Share via


In which I try to write a tokenizer, and fail...

I reread something by Steve Yegge, which I think was his NBL thing. Anyway, he said something to the effect of 'writing a programming language will make you a better programmer'. And I thought 'Really? Well, why not. Practicing any sort of programming probably helps, but if you're also doing that kind of introspection maybe it helps more.'

Anyway. Thought process continues and eventually I spent my evening writing a tokenizer. A buggy one. By the time I went to bed my brain was too fried to see the bugs in my code.

Tonight I was still having trouble seeing the bugs in my code, until I compared the input with the output more closely.

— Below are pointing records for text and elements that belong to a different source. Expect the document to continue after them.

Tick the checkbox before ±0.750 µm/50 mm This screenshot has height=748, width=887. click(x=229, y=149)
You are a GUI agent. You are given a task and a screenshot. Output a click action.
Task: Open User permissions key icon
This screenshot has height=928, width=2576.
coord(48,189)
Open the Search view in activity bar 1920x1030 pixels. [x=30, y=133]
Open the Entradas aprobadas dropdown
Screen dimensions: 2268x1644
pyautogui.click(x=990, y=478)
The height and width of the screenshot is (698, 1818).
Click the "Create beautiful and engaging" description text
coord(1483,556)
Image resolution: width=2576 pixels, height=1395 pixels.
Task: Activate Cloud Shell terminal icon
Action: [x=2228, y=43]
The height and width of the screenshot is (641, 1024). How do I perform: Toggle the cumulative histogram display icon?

And this lead me to find that the bugs were the kind of bugs that probably happen to people writing tokenizers all the time (at least people who don't get much practice) .

They are
1) Consuming too many chars of input when building the token. This goes unnoticed when the next char is meant to be ignored anyway, like spaces. But it suddenly becomes very noticeable when you are missing an expected '(' token.
2) Not outputting the final token, because that's the end of the input stream!

Now I've identified my bugs, it's time to think about why they happened, and what to do better instead.

Why bug 1?

I decided that I would write my tokenizer as an implicit state machine, where the states are the execution flow through the code, i.e. Program Counter. Which is just a fancy way of saying lots of if/switch statements and while loops, with nesting as deep as my tokens are complicated, which luckily isn't very. Now that, in itself is not the cause of the bug. The cause of the bug is that the logic in the while loops has to be exactly right, i.e. peek at characters as you go along, then consume them if matched, instead of pull characters, then try to match them and (bug) forget them otherwise.

So you have to do
while (peekc().isAlphaNumeric) { token.append(nextC()); }

not
while (c.isAlphaNumeric() && (c = nextC())) { token.append(C); }

Of course once you've discovered the right pattern, you might as well codify it somehow as a helper function, so you don't keep forgetting and screwing it up.

Why bug 2?

I decided nextC() would throw at end of input, and I would catch it higher up. This would have maybe worked, if I had finally clause that would return the token being constructed....

It may just be the case that exceptions are just a really silly way of handling end of input. Still thinking about this one.